The YouTube clip documents the sale of a firearm at a gun show. Although the seller asks for a driver's license, he does not conduct a background check to see if the buyer has a record. Now Ebbin and Hope want to use the clip as yet another piece of evidence in what they see as a mounting case in favor of gun control. Specifically, the two lawmakers want to require background checks for all private sales of guns in Virginia.

“We easily purchased a handgun at a Virginia gun show, without undergoing a background check,” said Ebbin and Hope in a written statement. “In the interest of community safety, it's not too much to ask for responsible gun purchasers to undergo a background check to screen for criminal history or history of serious mental illness.”

The lawmakers unveiled their legislation during a press conference at the Capitol Tuesday. Hope displayed a High Standard Sentinel revolver he purchased for $175. Ebbin produced a 30-round magazine he bought for $20. The show-and-tell effort was aimed at providing props in the ongoing effort to crack down on gun safety in the wake of a recent school shooting in Connecticut, where a gunman killed 20 children and seven adults.

“Buying a 30-round magazine should not be as easy as buying a candy bar,” said Ebbin.

Here They Come

Are authorities coming to take your guns away? If you are dangerous, the answer may be yes.

Del. Rob Krupicka (D-45) has introduced legislation that would provide law-enforcement officials with new authority to quickly remove guns from people who pose an imminent threat to themselves or others. House Bill 2263 creates a requirement for health officials to report individuals who have made threats of violence to others or themselves. It also authorizes police to temporarily seize guns from individuals who are under investigation.
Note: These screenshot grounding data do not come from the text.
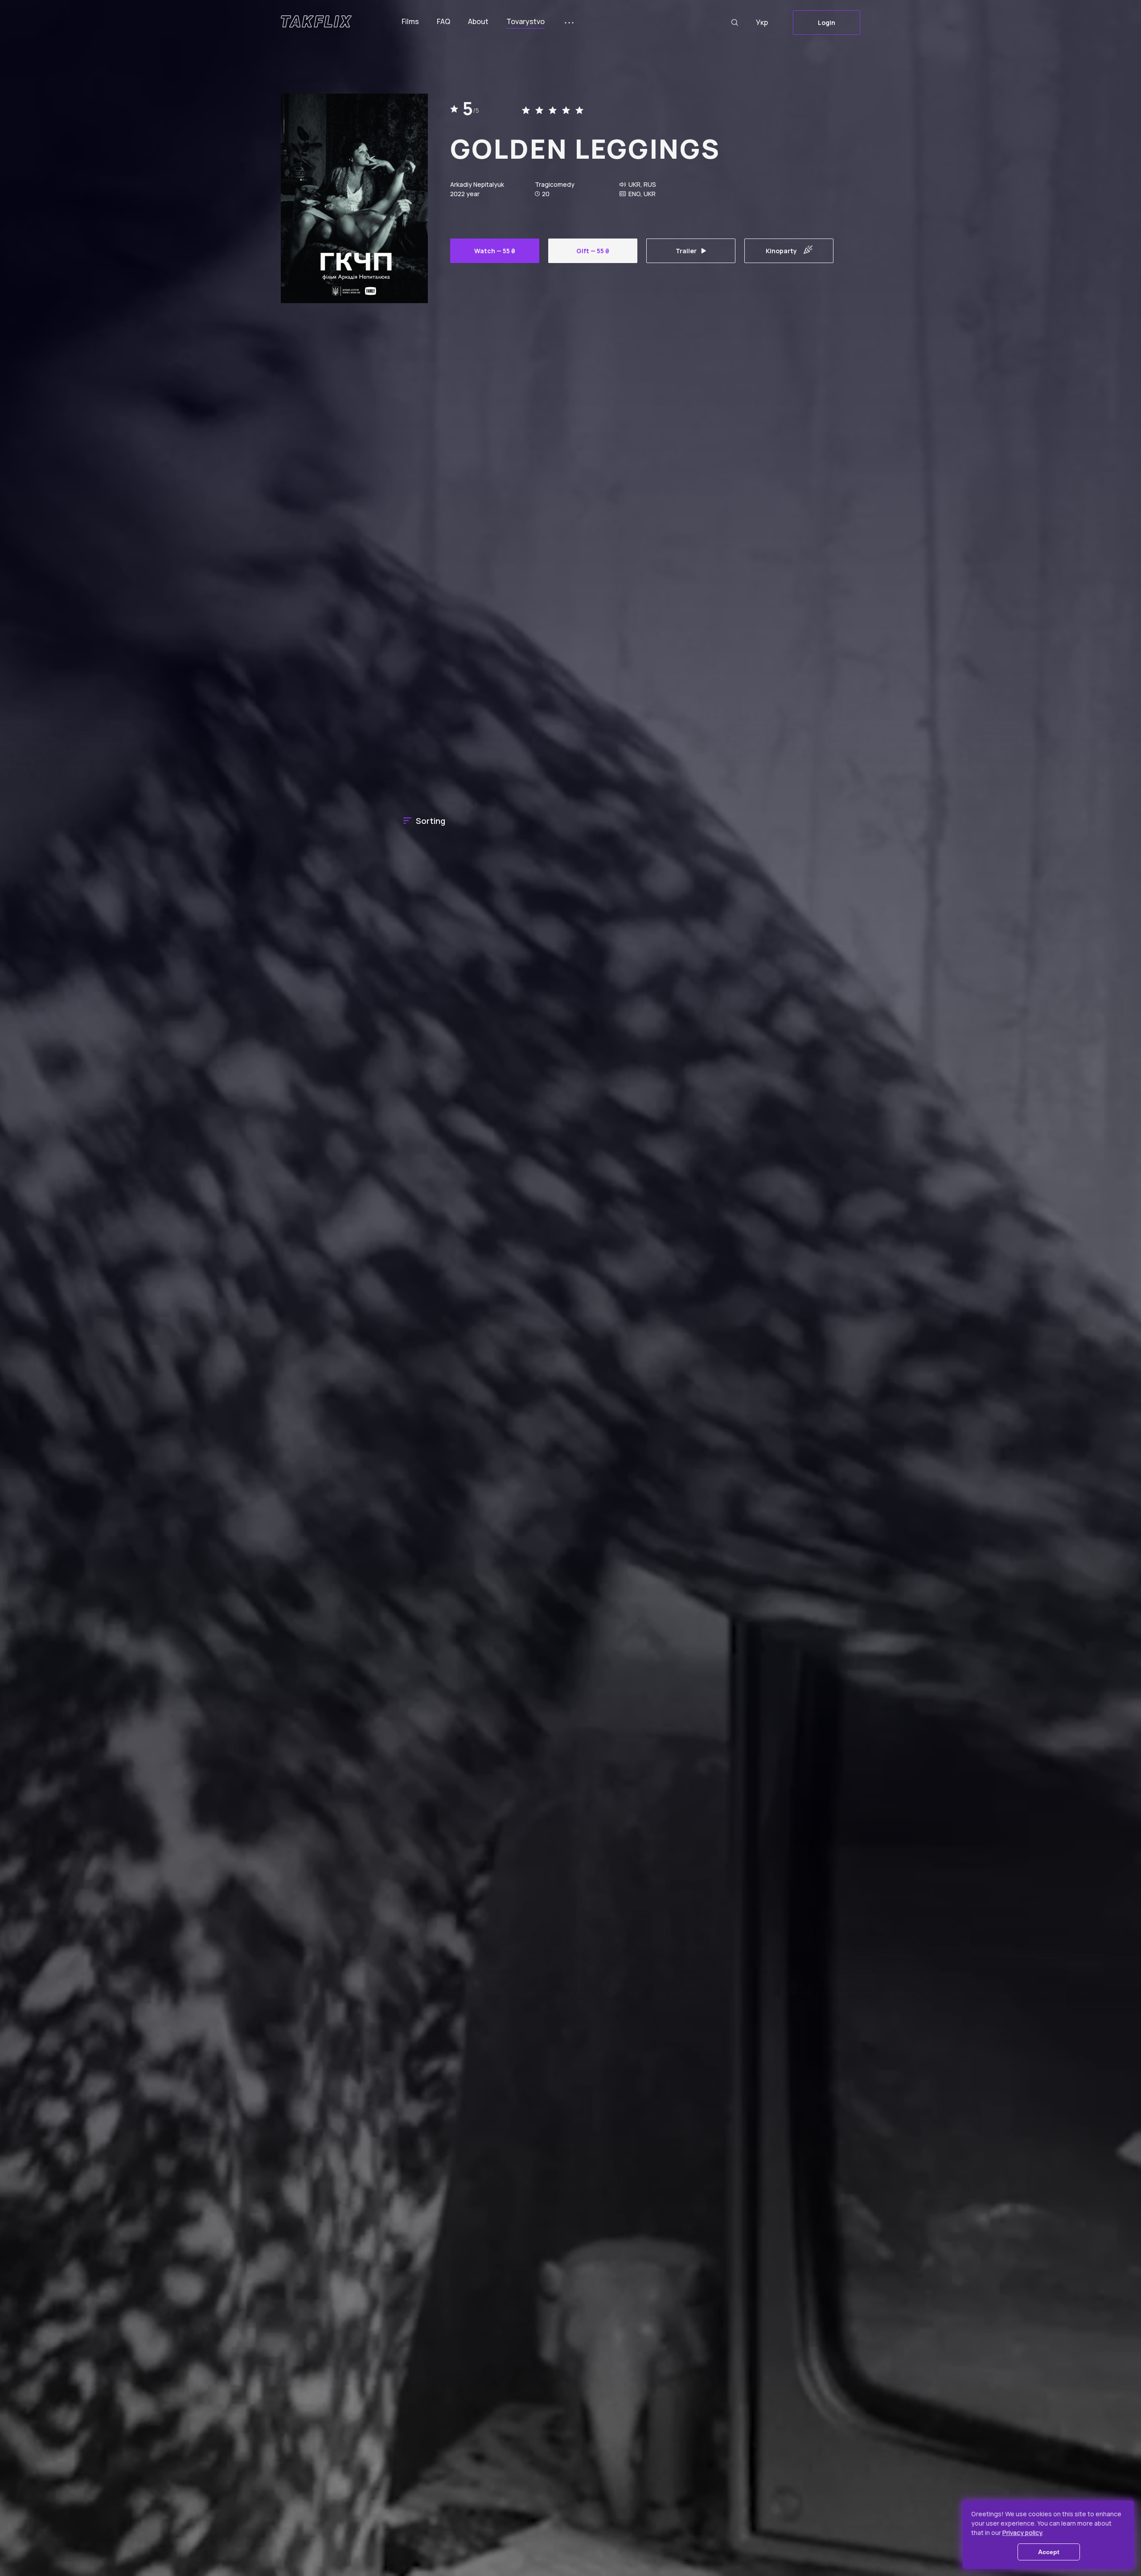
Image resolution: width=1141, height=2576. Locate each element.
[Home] (316, 21)
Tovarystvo (525, 21)
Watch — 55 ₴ (494, 251)
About (478, 21)
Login (826, 22)
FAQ (443, 21)
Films (410, 21)
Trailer (686, 251)
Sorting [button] (430, 820)
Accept (1048, 2551)
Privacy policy (1022, 2532)
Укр (762, 22)
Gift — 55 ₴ (592, 251)
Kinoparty (781, 251)
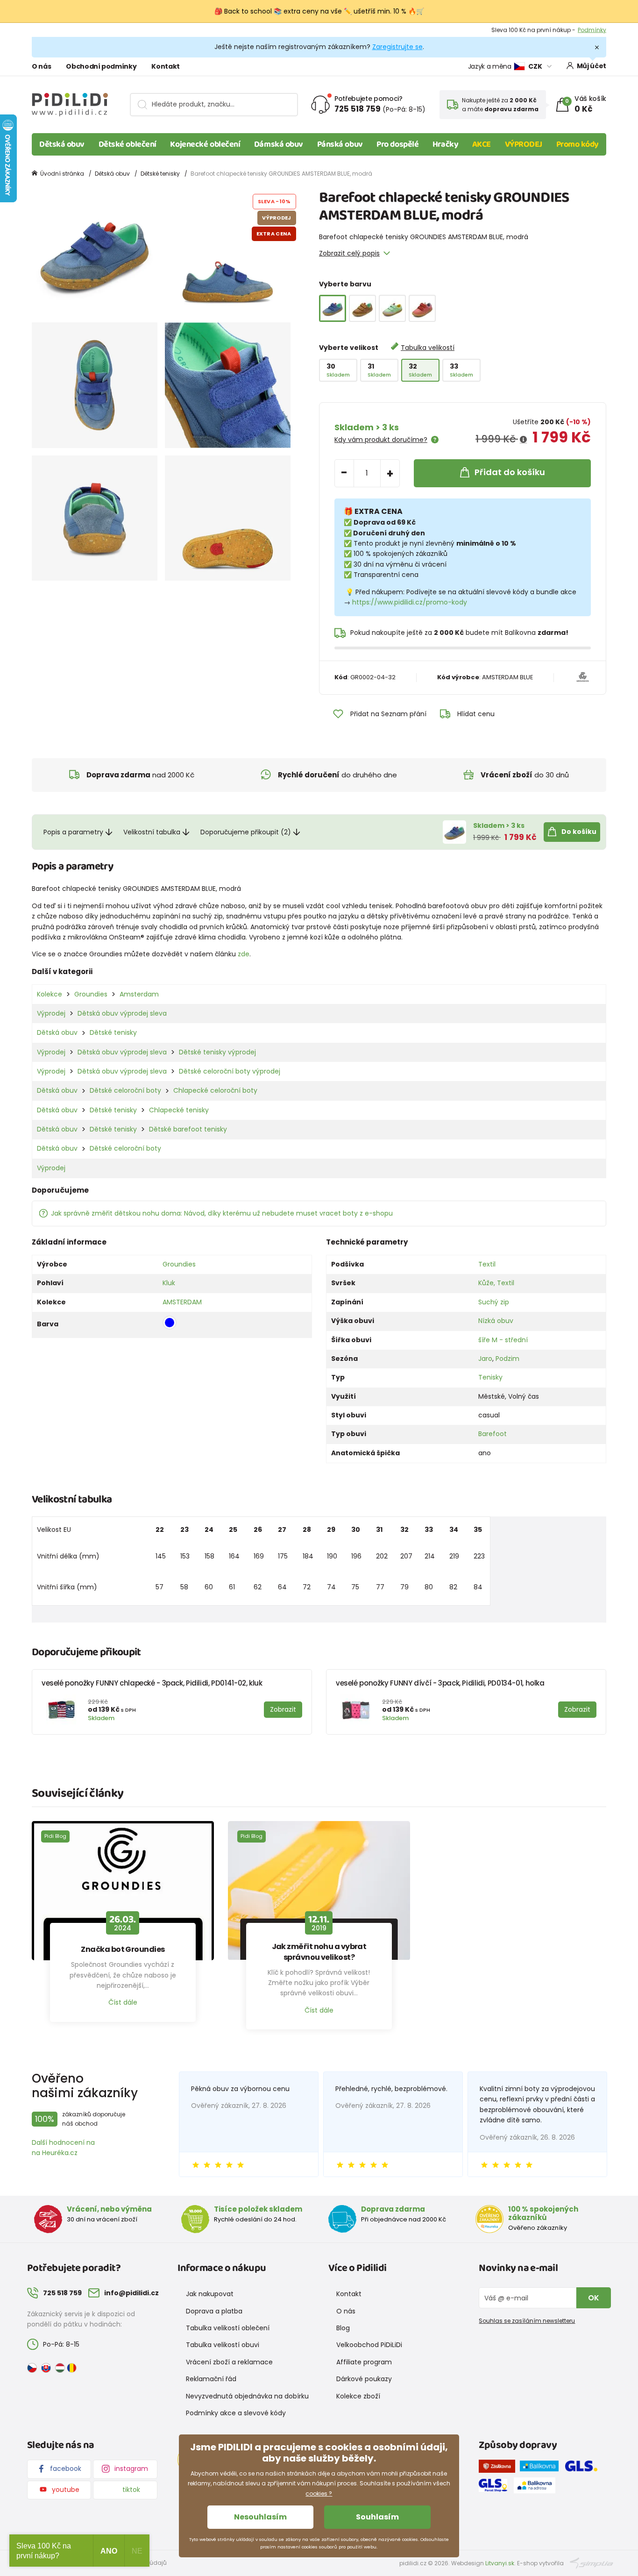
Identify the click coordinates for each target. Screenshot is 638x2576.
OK (593, 2297)
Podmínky (592, 30)
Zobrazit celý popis (349, 253)
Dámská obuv (278, 144)
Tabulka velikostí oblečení (227, 2328)
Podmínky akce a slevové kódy (236, 2413)
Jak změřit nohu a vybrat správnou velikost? (319, 1952)
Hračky (445, 144)
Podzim (507, 1358)
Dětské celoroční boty (125, 1090)
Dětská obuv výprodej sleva (122, 1013)
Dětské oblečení (127, 144)
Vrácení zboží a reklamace (229, 2362)
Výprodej (51, 1013)
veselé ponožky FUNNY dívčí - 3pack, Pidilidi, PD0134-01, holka (440, 1683)
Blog (343, 2328)
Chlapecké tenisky (179, 1110)
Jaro (485, 1358)
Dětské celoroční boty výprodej (229, 1071)
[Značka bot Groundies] (123, 1890)
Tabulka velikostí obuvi (222, 2344)
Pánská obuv (340, 144)
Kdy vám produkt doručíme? (380, 439)
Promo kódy (577, 144)
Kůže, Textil (496, 1283)
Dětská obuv (62, 144)
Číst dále (122, 2002)
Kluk (169, 1283)
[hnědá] (362, 308)
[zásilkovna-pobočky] (499, 2468)
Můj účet (591, 66)
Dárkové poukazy (364, 2379)
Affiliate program (364, 2362)
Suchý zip (493, 1302)
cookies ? (318, 2494)
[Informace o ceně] (523, 439)
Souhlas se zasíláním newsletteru (527, 2321)
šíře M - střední (503, 1340)
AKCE (481, 144)
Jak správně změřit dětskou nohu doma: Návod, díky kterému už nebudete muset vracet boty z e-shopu (222, 1213)
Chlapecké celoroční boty (215, 1090)
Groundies (90, 994)
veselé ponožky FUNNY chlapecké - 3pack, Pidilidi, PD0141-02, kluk (152, 1683)
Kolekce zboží (358, 2396)
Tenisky (490, 1377)
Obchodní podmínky (101, 66)
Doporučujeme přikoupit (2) (245, 832)
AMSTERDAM (182, 1302)
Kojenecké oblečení (205, 144)
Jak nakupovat (210, 2293)
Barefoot (492, 1433)
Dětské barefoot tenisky (188, 1129)
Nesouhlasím (260, 2517)
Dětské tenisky (160, 174)
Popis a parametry (73, 832)
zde (243, 954)
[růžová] (422, 308)
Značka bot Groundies (122, 1949)
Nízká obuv (495, 1320)
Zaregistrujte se (397, 46)
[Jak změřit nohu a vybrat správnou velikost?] (319, 1890)
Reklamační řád (211, 2379)
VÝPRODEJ (523, 144)
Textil (487, 1264)
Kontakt (165, 66)
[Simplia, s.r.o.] (591, 2563)
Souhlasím (377, 2517)
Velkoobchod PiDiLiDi (369, 2344)
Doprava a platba (214, 2311)
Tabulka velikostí (427, 347)
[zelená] (392, 308)
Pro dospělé (397, 144)
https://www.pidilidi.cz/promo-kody (409, 602)
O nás (41, 66)
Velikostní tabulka (151, 832)
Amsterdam (139, 994)
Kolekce (49, 994)
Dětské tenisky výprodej (217, 1052)
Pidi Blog (55, 1836)
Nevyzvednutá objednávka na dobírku (247, 2396)
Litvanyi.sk (499, 2563)
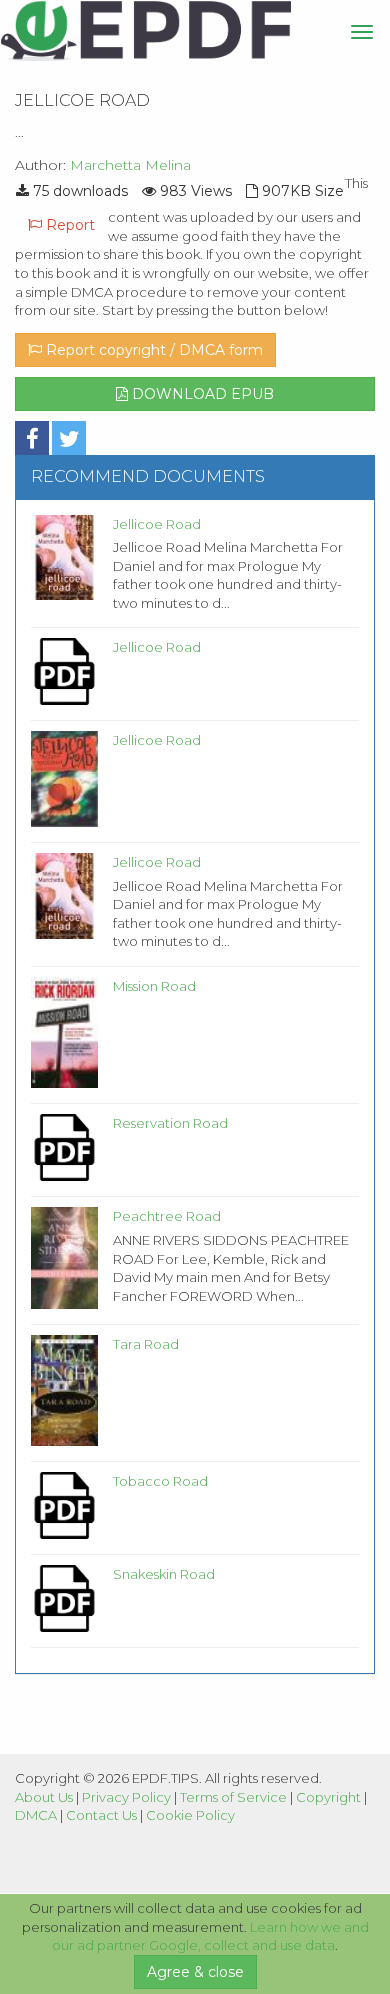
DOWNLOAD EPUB (201, 394)
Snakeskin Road (164, 1574)
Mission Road (154, 986)
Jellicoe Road (157, 524)
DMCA (36, 1815)
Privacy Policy (126, 1797)
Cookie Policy (190, 1815)
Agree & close (195, 1972)
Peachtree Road (167, 1216)
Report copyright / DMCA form (152, 350)
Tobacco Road (160, 1481)
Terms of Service (233, 1797)
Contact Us (101, 1815)
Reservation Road (170, 1123)
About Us (44, 1797)
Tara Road (146, 1344)
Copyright (328, 1797)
“It doesn't take guns away indefinitely. There's a due process that allows people to get their guns back,” said Krupicka. “Gun advocates who want to protect their own access to guns are going to have a hard time arguing that people with mental illness should keep their guns.”

Raises for Teachers?

State Sen. George Barker (D-39) hopes that his Senate colleagues will agree to a 3 percent raise in teachers' salaries this year. Barker said increasing teacher salaries will help close achievement gaps in Virginia. As a result, he has introduced the effort as a budget amendment, which will be considered toward the end of the session.

“We'd like to go higher than that,” said Barker in a written statement. “But we want to operate within the budget constraints that we have.”

Birth Control Wars

Last year, Del. Charniele Herring (D-46) made so many appearances on MSNBC, some were joking that she would eventually have her own show. That hasn't happened yet, but Herring's newfound status as a party leader helped her snag the role of chairwoman of the Democratic Party of Virginia. Now Herring finds herself at the vanguard of efforts to oppose Republican efforts on social issues - especially efforts by Attorney General Ken Cuccinelli and Del. Bob Marshall (R-13) to limit availability of birth control.

“Virginia families need a governor who brings a mainstream approach to growing jobs and the economy,” Herring said in a written statement this week, “not the extreme Cuccinelli-Marshall agenda to inject government between a woman and her doctor.”

Herring's comments came after Cuccinelli suggested opponents of a federal mandate to offer birth control coverage should “go to jail” rather than follow the law.